(Stored data)
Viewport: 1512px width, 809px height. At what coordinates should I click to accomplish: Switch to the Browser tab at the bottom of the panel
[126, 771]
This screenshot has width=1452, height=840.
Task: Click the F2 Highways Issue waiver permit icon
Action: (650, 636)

**Exercise description**
Every record above is to be restated exactly as it reads.

**Written response**
Viewport: 1512px width, 809px height. At what coordinates should I click to accomplish: Switch to the Browser tab at the bottom of the panel
[126, 771]
This screenshot has width=1452, height=840.
Task: Click the F2 Highways Issue waiver permit icon
Action: (650, 636)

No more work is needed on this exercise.